DATA FOR THIS EXERCISE

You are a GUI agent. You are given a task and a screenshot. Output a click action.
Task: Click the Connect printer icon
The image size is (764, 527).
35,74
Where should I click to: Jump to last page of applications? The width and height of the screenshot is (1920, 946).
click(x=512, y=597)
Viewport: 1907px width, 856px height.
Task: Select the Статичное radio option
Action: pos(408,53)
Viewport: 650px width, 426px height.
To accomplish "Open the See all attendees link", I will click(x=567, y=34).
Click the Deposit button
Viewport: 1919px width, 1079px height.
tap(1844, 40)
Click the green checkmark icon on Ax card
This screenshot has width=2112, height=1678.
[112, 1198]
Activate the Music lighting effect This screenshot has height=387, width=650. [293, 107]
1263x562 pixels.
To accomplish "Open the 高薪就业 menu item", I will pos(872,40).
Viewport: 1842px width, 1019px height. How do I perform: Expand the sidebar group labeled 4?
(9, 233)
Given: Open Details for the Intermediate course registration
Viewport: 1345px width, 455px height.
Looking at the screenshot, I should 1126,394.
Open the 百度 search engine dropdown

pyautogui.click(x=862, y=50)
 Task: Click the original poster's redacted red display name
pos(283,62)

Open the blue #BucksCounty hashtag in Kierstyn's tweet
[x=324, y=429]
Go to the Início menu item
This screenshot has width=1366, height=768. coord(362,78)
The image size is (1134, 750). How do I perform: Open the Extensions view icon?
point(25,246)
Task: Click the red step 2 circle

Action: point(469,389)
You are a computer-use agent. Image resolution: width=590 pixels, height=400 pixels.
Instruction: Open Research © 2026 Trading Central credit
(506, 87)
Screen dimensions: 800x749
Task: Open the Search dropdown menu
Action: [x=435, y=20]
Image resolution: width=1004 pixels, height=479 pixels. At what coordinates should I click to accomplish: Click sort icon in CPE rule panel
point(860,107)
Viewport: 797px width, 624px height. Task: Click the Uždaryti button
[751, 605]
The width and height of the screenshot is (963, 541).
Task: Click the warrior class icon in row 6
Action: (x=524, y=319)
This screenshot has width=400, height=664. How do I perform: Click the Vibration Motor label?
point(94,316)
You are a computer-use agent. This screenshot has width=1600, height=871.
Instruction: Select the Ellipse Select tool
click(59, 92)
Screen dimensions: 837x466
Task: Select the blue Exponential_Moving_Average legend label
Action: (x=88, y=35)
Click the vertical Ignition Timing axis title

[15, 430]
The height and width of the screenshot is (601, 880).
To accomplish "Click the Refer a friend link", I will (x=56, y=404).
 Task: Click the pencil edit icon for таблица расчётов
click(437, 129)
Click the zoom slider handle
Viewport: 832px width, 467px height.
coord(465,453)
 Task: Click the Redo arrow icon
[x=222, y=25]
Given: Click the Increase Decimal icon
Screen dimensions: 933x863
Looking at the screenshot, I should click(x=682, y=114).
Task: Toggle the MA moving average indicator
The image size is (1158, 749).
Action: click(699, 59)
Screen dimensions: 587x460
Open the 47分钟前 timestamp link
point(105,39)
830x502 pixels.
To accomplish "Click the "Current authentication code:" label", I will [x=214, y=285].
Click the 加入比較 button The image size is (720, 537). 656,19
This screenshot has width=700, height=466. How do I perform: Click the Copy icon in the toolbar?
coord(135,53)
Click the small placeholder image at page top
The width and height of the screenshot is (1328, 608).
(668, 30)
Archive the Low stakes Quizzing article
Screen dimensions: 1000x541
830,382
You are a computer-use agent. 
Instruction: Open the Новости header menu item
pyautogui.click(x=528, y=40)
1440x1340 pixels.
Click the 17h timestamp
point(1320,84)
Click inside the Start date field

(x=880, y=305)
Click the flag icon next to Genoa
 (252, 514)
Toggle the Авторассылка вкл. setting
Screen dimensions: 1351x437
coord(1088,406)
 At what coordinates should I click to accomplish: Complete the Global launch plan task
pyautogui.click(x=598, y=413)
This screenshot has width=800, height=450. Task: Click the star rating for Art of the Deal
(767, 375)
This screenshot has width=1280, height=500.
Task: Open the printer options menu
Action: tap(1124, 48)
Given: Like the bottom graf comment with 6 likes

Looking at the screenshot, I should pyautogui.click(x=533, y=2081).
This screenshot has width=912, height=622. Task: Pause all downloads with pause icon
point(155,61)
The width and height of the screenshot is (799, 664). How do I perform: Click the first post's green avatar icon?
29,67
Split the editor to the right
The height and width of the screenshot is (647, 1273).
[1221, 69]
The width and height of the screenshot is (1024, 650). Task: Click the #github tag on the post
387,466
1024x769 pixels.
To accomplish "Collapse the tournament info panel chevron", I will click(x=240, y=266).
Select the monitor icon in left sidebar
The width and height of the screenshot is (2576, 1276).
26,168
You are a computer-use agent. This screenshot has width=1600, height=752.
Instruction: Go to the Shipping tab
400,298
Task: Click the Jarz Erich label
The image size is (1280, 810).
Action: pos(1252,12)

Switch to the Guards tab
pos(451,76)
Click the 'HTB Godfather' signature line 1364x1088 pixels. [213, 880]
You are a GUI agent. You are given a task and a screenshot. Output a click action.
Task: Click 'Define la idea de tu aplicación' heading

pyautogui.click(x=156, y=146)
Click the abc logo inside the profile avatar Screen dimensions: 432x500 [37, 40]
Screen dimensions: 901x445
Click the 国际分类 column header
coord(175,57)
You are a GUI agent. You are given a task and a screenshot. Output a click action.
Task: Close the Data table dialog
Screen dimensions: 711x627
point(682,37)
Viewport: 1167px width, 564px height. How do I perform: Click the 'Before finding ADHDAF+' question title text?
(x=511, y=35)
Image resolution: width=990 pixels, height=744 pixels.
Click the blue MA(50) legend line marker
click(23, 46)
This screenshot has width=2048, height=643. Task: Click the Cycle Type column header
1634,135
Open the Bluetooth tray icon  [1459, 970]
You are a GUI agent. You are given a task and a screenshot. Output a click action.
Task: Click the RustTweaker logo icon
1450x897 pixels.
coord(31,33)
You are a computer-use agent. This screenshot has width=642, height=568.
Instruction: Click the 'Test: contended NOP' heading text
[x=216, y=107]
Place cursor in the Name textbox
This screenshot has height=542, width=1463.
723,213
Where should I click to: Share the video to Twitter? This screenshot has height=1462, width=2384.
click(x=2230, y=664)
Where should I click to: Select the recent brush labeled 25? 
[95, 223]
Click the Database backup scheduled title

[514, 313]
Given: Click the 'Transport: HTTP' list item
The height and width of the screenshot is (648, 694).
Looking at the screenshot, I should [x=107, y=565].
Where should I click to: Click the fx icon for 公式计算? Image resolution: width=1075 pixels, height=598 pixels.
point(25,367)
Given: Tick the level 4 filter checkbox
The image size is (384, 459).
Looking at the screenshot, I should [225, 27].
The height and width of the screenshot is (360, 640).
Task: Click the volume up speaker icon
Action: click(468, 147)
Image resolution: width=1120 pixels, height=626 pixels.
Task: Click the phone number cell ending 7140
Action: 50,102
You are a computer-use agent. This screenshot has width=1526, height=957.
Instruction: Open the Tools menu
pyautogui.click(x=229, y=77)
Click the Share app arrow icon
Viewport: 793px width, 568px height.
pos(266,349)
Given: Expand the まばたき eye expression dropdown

HOW TO COMPLETE THIS TASK
Retype each record. Keep every character as it is.

EXPECTED OUTPUT
You are a GUI agent. You are given a task and a screenshot. Output a click action.
Task: Click the Connect printer icon
The image size is (764, 527).
35,74
Where should I click to: Jump to last page of applications? The width and height of the screenshot is (1920, 946).
click(x=512, y=597)
Viewport: 1907px width, 856px height.
Task: Select the Статичное radio option
Action: pos(408,53)
Viewport: 650px width, 426px height.
To accomplish "Open the See all attendees link", I will click(x=567, y=34).
Click the Deposit button
Viewport: 1919px width, 1079px height.
tap(1844, 40)
Click the green checkmark icon on Ax card
This screenshot has width=2112, height=1678.
[112, 1198]
Activate the Music lighting effect This screenshot has height=387, width=650. [293, 107]
1263x562 pixels.
To accomplish "Open the 高薪就业 menu item", I will pos(872,40).
Viewport: 1842px width, 1019px height. How do I perform: Expand the sidebar group labeled 4?
(9, 233)
Given: Open Details for the Intermediate course registration
Viewport: 1345px width, 455px height.
Looking at the screenshot, I should 1126,394.
Open the 百度 search engine dropdown

pyautogui.click(x=862, y=50)
 Task: Click the original poster's redacted red display name
pos(283,62)

Open the blue #BucksCounty hashtag in Kierstyn's tweet
[x=324, y=429]
Go to the Início menu item
This screenshot has width=1366, height=768. coord(362,78)
The image size is (1134, 750). How do I perform: Open the Extensions view icon?
point(25,246)
Task: Click the red step 2 circle

Action: point(469,389)
You are a computer-use agent. Image resolution: width=590 pixels, height=400 pixels.
Instruction: Open Research © 2026 Trading Central credit
(506, 87)
Screen dimensions: 800x749
Task: Open the Search dropdown menu
Action: [x=435, y=20]
Image resolution: width=1004 pixels, height=479 pixels. At what coordinates should I click to accomplish: Click sort icon in CPE rule panel
point(860,107)
Viewport: 797px width, 624px height. Task: Click the Uždaryti button
[751, 605]
The width and height of the screenshot is (963, 541).
Task: Click the warrior class icon in row 6
Action: (x=524, y=319)
This screenshot has width=400, height=664. How do I perform: Click the Vibration Motor label?
point(94,316)
You are a computer-use agent. This screenshot has width=1600, height=871.
Instruction: Select the Ellipse Select tool
click(59, 92)
Screen dimensions: 837x466
Task: Select the blue Exponential_Moving_Average legend label
Action: (x=88, y=35)
Click the vertical Ignition Timing axis title

[15, 430]
The height and width of the screenshot is (601, 880).
To accomplish "Click the Refer a friend link", I will (x=56, y=404).
 Task: Click the pencil edit icon for таблица расчётов
click(437, 129)
Click the zoom slider handle
Viewport: 832px width, 467px height.
coord(465,453)
 Task: Click the Redo arrow icon
[x=222, y=25]
Given: Click the Increase Decimal icon
Screen dimensions: 933x863
Looking at the screenshot, I should click(x=682, y=114).
Task: Toggle the MA moving average indicator
The image size is (1158, 749).
Action: click(699, 59)
Screen dimensions: 587x460
Open the 47分钟前 timestamp link
point(105,39)
830x502 pixels.
To accomplish "Click the "Current authentication code:" label", I will [x=214, y=285].
Click the 加入比較 button The image size is (720, 537). 656,19
This screenshot has width=700, height=466. How do I perform: Click the Copy icon in the toolbar?
coord(135,53)
Click the small placeholder image at page top
The width and height of the screenshot is (1328, 608).
(668, 30)
Archive the Low stakes Quizzing article
Screen dimensions: 1000x541
830,382
You are a computer-use agent. 
Instruction: Open the Новости header menu item
pyautogui.click(x=528, y=40)
1440x1340 pixels.
Click the 17h timestamp
point(1320,84)
Click inside the Start date field

(x=880, y=305)
Click the flag icon next to Genoa
 (252, 514)
Toggle the Авторассылка вкл. setting
Screen dimensions: 1351x437
coord(1088,406)
 At what coordinates should I click to accomplish: Complete the Global launch plan task
pyautogui.click(x=598, y=413)
This screenshot has width=800, height=450. Task: Click the star rating for Art of the Deal
(767, 375)
This screenshot has width=1280, height=500.
Task: Open the printer options menu
Action: tap(1124, 48)
Given: Like the bottom graf comment with 6 likes

Looking at the screenshot, I should pyautogui.click(x=533, y=2081).
This screenshot has width=912, height=622. Task: Pause all downloads with pause icon
point(155,61)
The width and height of the screenshot is (799, 664). How do I perform: Click the first post's green avatar icon?
29,67
Split the editor to the right
The height and width of the screenshot is (647, 1273).
[1221, 69]
The width and height of the screenshot is (1024, 650). Task: Click the #github tag on the post
387,466
1024x769 pixels.
To accomplish "Collapse the tournament info panel chevron", I will click(x=240, y=266).
Select the monitor icon in left sidebar
The width and height of the screenshot is (2576, 1276).
26,168
You are a computer-use agent. This screenshot has width=1600, height=752.
Instruction: Go to the Shipping tab
400,298
Task: Click the Jarz Erich label
The image size is (1280, 810).
Action: pos(1252,12)

Switch to the Guards tab
pos(451,76)
Click the 'HTB Godfather' signature line 1364x1088 pixels. [213, 880]
You are a GUI agent. You are given a task and a screenshot. Output a click action.
Task: Click 'Define la idea de tu aplicación' heading

pyautogui.click(x=156, y=146)
Click the abc logo inside the profile avatar Screen dimensions: 432x500 [37, 40]
Screen dimensions: 901x445
Click the 国际分类 column header
coord(175,57)
You are a GUI agent. You are given a task and a screenshot. Output a click action.
Task: Close the Data table dialog
Screen dimensions: 711x627
point(682,37)
Viewport: 1167px width, 564px height. How do I perform: Click the 'Before finding ADHDAF+' question title text?
(x=511, y=35)
Image resolution: width=990 pixels, height=744 pixels.
Click the blue MA(50) legend line marker
click(23, 46)
This screenshot has width=2048, height=643. Task: Click the Cycle Type column header
1634,135
Open the Bluetooth tray icon  [1459, 970]
You are a GUI agent. You are given a task and a screenshot. Output a click action.
Task: Click the RustTweaker logo icon
1450x897 pixels.
coord(31,33)
You are a computer-use agent. This screenshot has width=642, height=568.
Instruction: Click the 'Test: contended NOP' heading text
[x=216, y=107]
Place cursor in the Name textbox
This screenshot has height=542, width=1463.
723,213
Where should I click to: Share the video to Twitter? This screenshot has height=1462, width=2384.
click(x=2230, y=664)
Where should I click to: Select the recent brush labeled 25? 
[95, 223]
Click the Database backup scheduled title

[514, 313]
Given: Click the 'Transport: HTTP' list item
The height and width of the screenshot is (648, 694).
Looking at the screenshot, I should [x=107, y=565].
Where should I click to: Click the fx icon for 公式计算? Image resolution: width=1075 pixels, height=598 pixels.
point(25,367)
Given: Tick the level 4 filter checkbox
The image size is (384, 459).
Looking at the screenshot, I should [225, 27].
The height and width of the screenshot is (360, 640).
Task: Click the volume up speaker icon
Action: click(468, 147)
Image resolution: width=1120 pixels, height=626 pixels.
Task: Click the phone number cell ending 7140
Action: 50,102
You are a computer-use agent. This screenshot has width=1526, height=957.
Instruction: Open the Tools menu
pyautogui.click(x=229, y=77)
Click the Share app arrow icon
Viewport: 793px width, 568px height.
pos(266,349)
Given: Expand the まばたき eye expression dropdown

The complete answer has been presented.